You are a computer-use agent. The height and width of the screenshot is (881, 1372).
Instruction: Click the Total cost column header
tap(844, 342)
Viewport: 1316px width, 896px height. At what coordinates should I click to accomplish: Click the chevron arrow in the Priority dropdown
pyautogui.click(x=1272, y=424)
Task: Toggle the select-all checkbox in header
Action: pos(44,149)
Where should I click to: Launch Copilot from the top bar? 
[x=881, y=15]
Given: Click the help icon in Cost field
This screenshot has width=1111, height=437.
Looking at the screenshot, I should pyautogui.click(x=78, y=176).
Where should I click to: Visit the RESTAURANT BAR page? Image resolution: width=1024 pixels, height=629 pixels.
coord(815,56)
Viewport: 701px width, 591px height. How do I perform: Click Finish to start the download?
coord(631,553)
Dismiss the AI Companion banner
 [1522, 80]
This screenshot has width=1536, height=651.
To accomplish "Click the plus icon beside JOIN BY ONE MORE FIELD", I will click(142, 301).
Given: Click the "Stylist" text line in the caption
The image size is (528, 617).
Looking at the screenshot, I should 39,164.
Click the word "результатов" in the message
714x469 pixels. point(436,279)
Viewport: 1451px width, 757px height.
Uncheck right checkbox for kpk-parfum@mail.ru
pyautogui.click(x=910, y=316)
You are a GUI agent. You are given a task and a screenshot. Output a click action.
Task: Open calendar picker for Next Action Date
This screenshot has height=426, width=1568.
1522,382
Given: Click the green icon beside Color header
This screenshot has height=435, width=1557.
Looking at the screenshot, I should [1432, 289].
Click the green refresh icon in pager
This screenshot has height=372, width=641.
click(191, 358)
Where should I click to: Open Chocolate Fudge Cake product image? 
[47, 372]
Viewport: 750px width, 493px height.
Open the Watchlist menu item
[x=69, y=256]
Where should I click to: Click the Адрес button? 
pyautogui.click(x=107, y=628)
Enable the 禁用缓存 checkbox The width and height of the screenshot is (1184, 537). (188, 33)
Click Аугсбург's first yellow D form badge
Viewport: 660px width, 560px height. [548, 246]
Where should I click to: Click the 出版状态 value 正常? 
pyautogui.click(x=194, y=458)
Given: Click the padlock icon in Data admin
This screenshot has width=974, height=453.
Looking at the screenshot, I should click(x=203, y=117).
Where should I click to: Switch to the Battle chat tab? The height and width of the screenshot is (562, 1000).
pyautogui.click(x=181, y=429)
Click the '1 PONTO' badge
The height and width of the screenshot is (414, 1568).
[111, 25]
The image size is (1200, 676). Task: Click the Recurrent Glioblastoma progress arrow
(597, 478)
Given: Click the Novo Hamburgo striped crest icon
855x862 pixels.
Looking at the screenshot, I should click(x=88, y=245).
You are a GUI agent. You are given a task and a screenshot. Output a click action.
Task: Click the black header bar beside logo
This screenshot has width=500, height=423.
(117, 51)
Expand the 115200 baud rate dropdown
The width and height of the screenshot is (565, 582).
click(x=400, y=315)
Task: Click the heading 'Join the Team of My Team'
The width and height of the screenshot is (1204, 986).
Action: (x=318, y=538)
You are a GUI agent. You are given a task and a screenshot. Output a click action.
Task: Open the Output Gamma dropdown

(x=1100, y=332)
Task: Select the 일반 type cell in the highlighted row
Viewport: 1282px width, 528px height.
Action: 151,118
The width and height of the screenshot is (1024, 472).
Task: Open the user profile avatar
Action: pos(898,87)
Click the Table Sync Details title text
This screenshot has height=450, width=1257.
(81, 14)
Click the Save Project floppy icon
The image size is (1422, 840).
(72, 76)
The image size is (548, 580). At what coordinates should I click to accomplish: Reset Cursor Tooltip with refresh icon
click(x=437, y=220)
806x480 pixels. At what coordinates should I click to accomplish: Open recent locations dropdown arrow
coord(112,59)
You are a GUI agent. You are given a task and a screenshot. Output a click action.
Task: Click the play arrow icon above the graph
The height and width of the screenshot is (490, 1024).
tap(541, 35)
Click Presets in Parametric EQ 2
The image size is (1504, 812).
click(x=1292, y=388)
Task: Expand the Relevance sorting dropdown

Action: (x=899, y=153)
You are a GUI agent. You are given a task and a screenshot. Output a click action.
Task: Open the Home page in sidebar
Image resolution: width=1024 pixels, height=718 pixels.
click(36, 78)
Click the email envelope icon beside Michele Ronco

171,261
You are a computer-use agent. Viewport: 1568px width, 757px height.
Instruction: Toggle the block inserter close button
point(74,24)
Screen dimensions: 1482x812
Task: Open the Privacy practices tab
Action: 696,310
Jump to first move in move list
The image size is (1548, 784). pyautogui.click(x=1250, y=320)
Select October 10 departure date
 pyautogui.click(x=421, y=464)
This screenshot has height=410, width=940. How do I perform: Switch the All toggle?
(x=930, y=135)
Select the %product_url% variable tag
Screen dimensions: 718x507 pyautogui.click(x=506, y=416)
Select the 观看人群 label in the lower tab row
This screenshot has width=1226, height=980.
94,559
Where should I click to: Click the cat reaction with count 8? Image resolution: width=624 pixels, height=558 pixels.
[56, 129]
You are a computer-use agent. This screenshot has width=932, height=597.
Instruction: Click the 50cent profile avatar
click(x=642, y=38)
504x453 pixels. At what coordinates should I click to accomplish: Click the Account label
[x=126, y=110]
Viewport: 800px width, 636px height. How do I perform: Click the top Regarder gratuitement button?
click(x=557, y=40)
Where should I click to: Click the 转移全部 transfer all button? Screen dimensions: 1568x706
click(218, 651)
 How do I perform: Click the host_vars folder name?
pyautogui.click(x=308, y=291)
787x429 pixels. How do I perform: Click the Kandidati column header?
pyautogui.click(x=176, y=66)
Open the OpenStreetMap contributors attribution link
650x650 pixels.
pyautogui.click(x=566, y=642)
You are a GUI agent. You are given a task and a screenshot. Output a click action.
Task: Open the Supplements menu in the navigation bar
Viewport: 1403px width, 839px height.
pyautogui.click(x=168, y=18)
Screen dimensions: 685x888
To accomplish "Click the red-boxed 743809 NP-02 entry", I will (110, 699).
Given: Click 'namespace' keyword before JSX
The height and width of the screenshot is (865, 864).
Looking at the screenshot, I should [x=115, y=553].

○ ○ ○ ○ ○ ○ ○

- _ASSIGNED TASK_:
Where a line of the records holds the word "computer", copy that line.

- _OUTPUT OF THE EXERCISE_:
You are a computer-use agent. The height and width of the screenshot is (881, 1372).
You are a computer-use agent. Viewport: 1568px width, 757px height.
You are a computer-use agent. This screenshot has width=932, height=597.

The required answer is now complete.